兵庫県高砂市在住。2017年4月まで20年間トルコに滞在。

金曜日が公休日?

卒業のシーズンを迎え、配送センターで働く就学生らの間でも、日本語学校を卒業して他県の専門学校に入学するため、福岡を去らなければならなくなった例が多く見られる。
私の良き話し相手になってくれたパキスタンの友人たちも皆、群馬県へ引っ越すことになった。
就学生の中には、バイトの掛け持ちで疲れている所為か、無断欠勤する者が少なくないけれど、パキスタン人の彼らは殆ど休まずに来てくれたので、送迎車の運転手としても非常に助かっていた。彼らの出勤が予定されていない金曜日は、なかなか面子が揃わなくて困ることもあった。
金曜日が彼らの定休日になっていたのは、イスラムの金曜礼拝があるためだ。本国のパキスタンでも金曜日は午後から休みになるらしい。しかし、週の公休日は一応日曜日になっているそうで、彼らはこれが金曜日に変更されるよう望んでいた。
彼らによれば、イムランカーン新首相は、この金曜公休の実現に積極的であるという。これを聞いて私はちょっとがっかりした。パキスタンが今の国際社会の中で発展を遂げようとするならば、金曜公休どころか、この日に午後から休んでしまうのも止めた方が良いのではないかと思う。
政教分離のトルコでは、もちろん日曜が公休日で、金曜日も昼の礼拝が終われば、職場に戻って業務を続けている。そもそも金曜礼拝は20分ほどで終わってしまう。
保守的な人々の間からも、金曜公休を望む声は余り聞かれない。保守的な友人たちが金曜公休の議論を私に説こうとしたことも全くなかった。
トルコのイスラム化云々が叫ばれて久しいものの、実現したのは新しいモスクの建造や女性のスカーフ着用解禁といった装飾的な事柄ばかりである。
季節的な要因もあるかもしれないが、ラマダンにおける断食の実践率も低下の傾向を見せているし、犠牲祭における生贄の屠殺も都市部では減少している。
都市部では、指定された施設以外での屠殺が制限されたこともあるけれど、この制限はイスラム的と言われたAKP政権のもとで年々厳しくなってきた。

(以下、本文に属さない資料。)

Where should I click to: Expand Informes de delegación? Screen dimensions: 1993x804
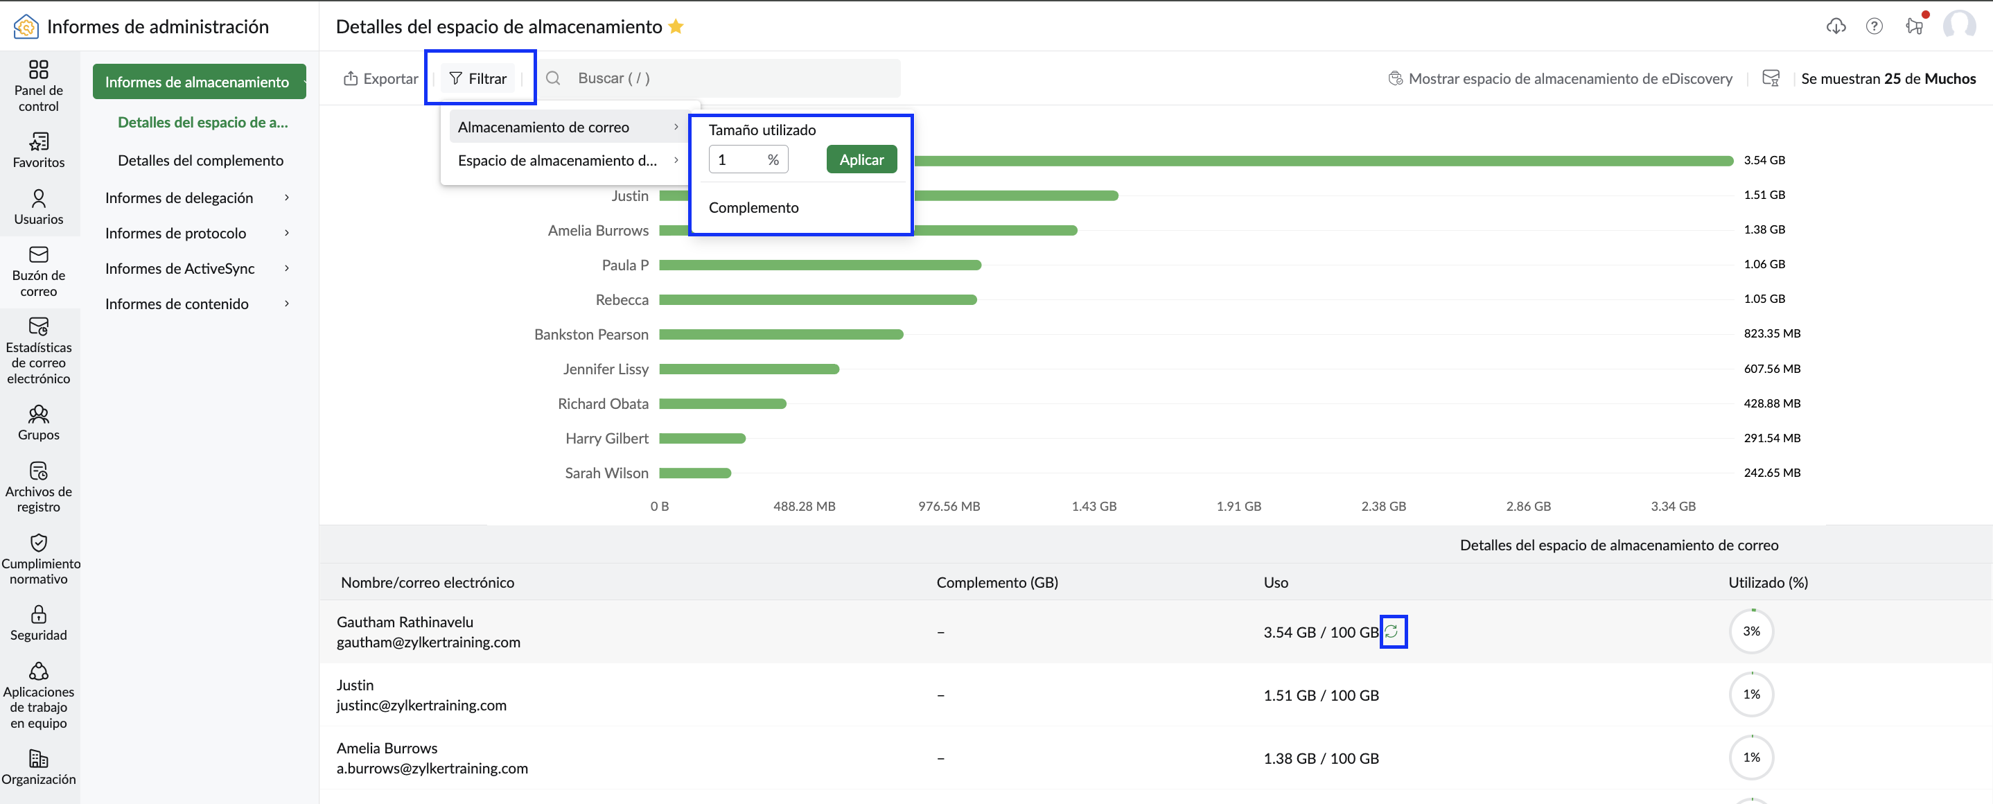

しかし、支持者の間から、これに対する不満の声も、スカーフ解禁を求めた時のように高まらなかった。
それどころか、ラマダン祭や犠牲祭に営業する商店が増えて、かつての厳かな祝祭の雰囲気も失われてしまったくらいである。
結局、産業化が進んで競争が激しくなり、人々は経済活動に一層の時間と労力を割かなければならなくなったということかもしれない。
30年前、イスラム化に先鞭をつけたとされる故オザル大統領は、競争社会の実現をトルコに求めていた。これはいよいよ達成されつつあるように思えるが、産業化・都市化に伴って、少子化の傾向が顕著になるなど、所謂“先進諸国”と同じような問題がトルコにも現れている。先日は、日本のメディアがトルコの学校で「いじめ」による事件があったと伝えていた。